This is a shot across the bow of our Republic by Cass Sunstein, Obama’s “Regulatory Czar,” an uber-radical Progressive who is at the moment the most dangerous man in America. Sunstein is so dangerous because he can effectuate the Progressive agenda of controlling everything in America, from the food we eat to the houses we live in, to the clothing we wear, to the cars we (do not) drive through “nudges” applied by “interpreting” existing federal regulations.

He’s able to do this because for nearly a hundred years, Congress has been giving government bureaucrats and agencies broad powers to exercise executive authority on the excuse that they will use them wisely and not abuse their authority and are under the overall supervision of Congress.

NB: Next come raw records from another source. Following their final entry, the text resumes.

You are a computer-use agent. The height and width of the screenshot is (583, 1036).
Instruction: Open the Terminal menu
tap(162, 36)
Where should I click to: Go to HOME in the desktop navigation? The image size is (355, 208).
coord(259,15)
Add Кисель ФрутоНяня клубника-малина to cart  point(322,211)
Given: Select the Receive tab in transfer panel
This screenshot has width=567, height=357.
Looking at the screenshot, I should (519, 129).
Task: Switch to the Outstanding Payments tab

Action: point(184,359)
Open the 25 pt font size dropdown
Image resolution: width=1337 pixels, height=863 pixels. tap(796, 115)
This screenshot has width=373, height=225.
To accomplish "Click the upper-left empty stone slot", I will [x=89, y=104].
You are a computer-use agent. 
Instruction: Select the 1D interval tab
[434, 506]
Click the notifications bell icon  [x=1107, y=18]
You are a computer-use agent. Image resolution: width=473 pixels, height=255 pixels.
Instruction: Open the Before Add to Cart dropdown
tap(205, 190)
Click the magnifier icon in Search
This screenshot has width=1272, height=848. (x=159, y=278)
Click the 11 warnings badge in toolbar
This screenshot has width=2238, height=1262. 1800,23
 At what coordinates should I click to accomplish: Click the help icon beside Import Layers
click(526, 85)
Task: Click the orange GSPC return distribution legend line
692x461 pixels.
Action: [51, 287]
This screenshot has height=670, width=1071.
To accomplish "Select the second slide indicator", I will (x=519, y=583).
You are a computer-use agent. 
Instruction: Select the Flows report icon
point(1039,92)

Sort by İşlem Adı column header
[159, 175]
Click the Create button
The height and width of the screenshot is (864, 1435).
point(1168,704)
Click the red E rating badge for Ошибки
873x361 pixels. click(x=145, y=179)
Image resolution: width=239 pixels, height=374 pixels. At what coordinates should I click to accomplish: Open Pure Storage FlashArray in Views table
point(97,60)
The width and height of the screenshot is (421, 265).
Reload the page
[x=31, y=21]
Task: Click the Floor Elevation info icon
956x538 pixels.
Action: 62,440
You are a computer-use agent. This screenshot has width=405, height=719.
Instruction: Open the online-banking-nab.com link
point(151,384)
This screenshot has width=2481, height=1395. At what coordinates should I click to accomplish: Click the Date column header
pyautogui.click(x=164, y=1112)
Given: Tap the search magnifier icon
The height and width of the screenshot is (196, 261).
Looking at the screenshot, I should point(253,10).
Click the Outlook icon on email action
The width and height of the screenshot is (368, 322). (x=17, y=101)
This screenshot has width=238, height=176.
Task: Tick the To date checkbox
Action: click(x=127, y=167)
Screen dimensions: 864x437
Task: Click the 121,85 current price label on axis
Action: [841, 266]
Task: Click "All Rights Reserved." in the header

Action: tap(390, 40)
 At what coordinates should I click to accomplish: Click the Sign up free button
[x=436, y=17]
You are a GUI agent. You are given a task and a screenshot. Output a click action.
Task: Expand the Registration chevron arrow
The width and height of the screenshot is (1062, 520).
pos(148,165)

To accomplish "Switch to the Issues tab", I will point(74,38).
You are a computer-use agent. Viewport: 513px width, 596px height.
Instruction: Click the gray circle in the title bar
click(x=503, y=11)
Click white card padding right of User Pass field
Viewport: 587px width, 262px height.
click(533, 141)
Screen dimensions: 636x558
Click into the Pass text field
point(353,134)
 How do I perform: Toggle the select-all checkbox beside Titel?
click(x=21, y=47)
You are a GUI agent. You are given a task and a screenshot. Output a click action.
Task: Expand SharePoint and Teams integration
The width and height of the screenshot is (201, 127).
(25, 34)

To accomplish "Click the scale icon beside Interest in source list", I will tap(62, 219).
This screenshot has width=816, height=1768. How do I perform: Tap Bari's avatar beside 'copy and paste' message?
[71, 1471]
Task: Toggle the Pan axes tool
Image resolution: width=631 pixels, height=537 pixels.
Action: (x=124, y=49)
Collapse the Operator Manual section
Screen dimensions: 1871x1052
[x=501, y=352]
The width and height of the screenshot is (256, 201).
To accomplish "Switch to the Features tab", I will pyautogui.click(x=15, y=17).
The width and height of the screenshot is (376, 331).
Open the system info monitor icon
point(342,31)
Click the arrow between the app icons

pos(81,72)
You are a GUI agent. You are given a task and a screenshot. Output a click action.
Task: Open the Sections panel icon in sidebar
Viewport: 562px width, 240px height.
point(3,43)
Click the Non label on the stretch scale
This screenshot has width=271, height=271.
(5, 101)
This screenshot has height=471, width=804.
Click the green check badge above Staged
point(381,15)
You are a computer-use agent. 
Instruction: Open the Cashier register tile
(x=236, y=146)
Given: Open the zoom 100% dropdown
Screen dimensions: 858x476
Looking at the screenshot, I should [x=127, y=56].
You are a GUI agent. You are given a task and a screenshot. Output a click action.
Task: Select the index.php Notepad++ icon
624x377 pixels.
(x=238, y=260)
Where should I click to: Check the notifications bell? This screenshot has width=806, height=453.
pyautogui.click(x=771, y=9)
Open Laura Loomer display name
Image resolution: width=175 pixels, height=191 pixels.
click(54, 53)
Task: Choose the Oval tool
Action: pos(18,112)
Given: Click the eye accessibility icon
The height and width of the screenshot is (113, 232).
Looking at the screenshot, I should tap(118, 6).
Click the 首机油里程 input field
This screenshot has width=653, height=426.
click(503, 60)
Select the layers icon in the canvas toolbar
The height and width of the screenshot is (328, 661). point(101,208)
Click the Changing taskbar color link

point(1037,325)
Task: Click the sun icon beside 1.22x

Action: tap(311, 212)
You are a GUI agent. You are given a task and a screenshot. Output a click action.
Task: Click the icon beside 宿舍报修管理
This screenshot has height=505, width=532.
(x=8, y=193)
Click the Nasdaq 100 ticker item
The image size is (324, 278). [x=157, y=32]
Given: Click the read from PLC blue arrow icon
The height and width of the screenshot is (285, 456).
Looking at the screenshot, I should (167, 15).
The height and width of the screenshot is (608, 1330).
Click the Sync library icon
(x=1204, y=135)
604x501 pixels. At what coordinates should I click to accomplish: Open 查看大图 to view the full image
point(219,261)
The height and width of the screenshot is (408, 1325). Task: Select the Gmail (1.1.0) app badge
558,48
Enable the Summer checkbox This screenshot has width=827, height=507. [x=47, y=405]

But with Sunstein in charge, and Obama in office, Progressives and outright Communists infesting our government agencies and even the White House, and a Congress under the Svengaliesque influence of Progressivism, Sunstein, at Obama’s command, and can cause massive damage to our rights and our economy without any real threat of interference from Congress.

All this happened because we, the People, lost our focus on the Founders and our own fundamental liberties. We have surrendered our essential liberties for the mere promise of safety, a promise that was a lie to begin with and could never be fulfilled anyway.

Our only hope is to learn to recognize the danger that we face, which is the first step in retaking the Constitution and the Republic from those in power who seek to destroy it.